------ The data

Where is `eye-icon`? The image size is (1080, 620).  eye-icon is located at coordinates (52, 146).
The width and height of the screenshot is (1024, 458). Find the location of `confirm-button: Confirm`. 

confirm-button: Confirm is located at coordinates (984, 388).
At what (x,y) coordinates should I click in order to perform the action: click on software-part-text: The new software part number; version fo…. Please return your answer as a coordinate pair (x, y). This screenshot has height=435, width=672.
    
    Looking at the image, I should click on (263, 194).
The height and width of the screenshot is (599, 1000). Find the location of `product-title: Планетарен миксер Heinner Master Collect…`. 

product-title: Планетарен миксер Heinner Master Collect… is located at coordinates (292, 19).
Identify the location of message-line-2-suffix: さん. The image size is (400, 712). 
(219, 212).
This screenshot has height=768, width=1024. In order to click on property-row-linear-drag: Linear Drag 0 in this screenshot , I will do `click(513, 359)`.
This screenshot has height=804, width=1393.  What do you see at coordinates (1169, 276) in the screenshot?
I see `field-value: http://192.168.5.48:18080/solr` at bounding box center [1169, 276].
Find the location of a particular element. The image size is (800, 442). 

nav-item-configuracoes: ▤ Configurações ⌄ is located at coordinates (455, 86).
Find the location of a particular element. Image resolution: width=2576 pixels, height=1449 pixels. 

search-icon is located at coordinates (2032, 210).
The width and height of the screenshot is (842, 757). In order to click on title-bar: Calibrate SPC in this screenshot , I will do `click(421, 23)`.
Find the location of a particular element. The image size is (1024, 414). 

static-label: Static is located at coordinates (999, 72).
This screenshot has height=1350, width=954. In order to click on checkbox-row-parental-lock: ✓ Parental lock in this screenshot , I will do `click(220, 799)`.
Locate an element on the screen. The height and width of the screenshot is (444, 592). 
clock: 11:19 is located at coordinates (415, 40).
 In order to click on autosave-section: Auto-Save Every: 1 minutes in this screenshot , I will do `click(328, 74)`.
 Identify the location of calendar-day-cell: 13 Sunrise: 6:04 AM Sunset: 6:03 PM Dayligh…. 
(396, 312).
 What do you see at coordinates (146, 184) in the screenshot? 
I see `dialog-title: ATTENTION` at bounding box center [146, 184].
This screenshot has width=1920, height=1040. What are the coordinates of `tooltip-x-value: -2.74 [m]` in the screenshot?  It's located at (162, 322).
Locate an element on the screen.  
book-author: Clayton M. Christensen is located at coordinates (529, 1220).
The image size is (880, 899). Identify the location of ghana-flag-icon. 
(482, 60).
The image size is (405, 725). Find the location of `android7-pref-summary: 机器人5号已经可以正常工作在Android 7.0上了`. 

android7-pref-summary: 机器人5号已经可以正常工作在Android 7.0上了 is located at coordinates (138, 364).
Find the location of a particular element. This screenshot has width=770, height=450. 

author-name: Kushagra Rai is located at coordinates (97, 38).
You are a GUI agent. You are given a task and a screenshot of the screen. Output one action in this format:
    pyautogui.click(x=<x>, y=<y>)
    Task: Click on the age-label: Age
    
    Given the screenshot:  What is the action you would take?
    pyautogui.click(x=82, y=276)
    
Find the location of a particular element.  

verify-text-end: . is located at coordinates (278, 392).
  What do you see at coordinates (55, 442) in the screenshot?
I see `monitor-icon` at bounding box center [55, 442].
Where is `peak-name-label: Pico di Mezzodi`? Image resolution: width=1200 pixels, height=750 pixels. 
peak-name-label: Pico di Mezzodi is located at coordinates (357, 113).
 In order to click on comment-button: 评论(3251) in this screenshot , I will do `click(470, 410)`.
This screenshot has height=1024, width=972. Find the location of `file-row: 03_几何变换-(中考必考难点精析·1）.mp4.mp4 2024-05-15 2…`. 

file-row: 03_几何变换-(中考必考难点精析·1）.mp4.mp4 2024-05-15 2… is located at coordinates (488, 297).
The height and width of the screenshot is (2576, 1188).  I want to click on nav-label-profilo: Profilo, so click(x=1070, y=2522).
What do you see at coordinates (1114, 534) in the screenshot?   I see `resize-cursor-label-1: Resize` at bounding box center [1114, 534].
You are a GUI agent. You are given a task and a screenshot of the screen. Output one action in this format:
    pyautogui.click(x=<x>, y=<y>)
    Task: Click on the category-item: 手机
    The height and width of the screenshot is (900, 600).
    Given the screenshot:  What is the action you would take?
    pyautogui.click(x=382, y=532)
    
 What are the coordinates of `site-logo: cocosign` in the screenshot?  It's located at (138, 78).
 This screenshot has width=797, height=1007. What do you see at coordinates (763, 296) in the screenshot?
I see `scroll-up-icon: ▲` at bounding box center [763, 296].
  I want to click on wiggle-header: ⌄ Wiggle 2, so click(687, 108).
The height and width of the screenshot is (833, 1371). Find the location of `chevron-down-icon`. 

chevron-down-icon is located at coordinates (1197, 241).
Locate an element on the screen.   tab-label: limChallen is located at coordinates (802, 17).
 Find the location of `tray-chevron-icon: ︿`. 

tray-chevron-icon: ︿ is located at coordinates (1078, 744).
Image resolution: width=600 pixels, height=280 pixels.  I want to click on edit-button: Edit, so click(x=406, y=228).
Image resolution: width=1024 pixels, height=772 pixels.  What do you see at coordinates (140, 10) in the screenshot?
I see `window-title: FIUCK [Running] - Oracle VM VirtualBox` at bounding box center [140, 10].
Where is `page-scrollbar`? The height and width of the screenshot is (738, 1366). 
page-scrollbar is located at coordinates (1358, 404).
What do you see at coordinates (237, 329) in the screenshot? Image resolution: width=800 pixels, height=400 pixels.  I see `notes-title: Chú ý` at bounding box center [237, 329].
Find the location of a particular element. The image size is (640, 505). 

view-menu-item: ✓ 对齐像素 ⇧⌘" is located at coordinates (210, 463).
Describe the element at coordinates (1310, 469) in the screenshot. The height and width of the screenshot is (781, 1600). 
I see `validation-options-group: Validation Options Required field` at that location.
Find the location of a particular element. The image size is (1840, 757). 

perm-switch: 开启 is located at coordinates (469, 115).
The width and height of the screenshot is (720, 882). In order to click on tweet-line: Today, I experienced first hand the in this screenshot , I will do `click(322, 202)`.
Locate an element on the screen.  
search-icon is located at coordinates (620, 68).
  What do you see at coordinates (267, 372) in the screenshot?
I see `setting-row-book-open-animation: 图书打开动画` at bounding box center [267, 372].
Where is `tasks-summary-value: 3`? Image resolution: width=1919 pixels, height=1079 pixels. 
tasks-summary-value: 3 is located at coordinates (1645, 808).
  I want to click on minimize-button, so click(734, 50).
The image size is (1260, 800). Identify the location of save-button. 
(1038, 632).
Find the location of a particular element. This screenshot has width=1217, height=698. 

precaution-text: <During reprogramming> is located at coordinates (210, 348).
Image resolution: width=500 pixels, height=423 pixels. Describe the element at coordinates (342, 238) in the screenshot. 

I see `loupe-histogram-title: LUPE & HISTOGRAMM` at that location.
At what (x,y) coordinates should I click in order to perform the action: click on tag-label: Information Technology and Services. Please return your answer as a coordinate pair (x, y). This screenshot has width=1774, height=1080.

------------

Exercise: Convert the material from its first line through the line containing "(219, 212)." into a Markdown table with the columns Row and Line. Number each row, and leave out blank lines.

Solution to this task:
| Row | Line |
|---|---|
| 1 | Where is `eye-icon`? The image size is (1080, 620).  eye-icon is located at coordinates (52, 146). |
| 2 | The width and height of the screenshot is (1024, 458). Find the location of `confirm-button: Confirm`.  |
| 3 | confirm-button: Confirm is located at coordinates (984, 388). |
| 4 | At what (x,y) coordinates should I click in order to perform the action: click on software-part-text: The new software part number; version fo…. Please return your answer as a coordinate pair (x, y). This screenshot has height=435, width=672. |
| 5 |     Looking at the image, I should click on (263, 194). |
| 6 | The height and width of the screenshot is (599, 1000). Find the location of `product-title: Планетарен миксер Heinner Master Collect…`.  |
| 7 | product-title: Планетарен миксер Heinner Master Collect… is located at coordinates (292, 19). |
| 8 | Identify the location of message-line-2-suffix: さん. The image size is (400, 712).  |
| 9 | (219, 212). |